Among patients with ARVC, the deepest NTW in the right precordial leads on resting ECG had a mean amplitude of 0.4 ± 0.1 mV and was observed more often in lead V 2 (27/35, 77%). Right precordial NTWs persisted with exercise in 3 patients (9%), normalized in 12 (34%), and partially reverted in 20 (57%). T-waves became positive or less negative at a mean power of 110 ± 14 W and gradually returned to baseline during the postexercise phase.
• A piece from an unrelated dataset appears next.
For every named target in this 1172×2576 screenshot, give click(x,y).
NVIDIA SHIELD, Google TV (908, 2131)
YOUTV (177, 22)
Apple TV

Representative cases of response to exercise of right precordial repolarization abnormalities and ventricular arrhythmias are shown in Figure 1 . Persistence of right precordial NTWs with exercise was observed in 5 controls (12%), T-waves normalization in 23 (56%), and partial reversal in 13 (32%). The overall prevalence of right precordial T-wave changes with exercise (normalization plus partial reversal) was similar in patients with ARVC and controls (92% vs 88%, p = 1.00), whereas when we compared only complete normalization, there was a statistically nonsignificant trend toward a higher prevalence in controls (56% vs 34%, p = 0.06).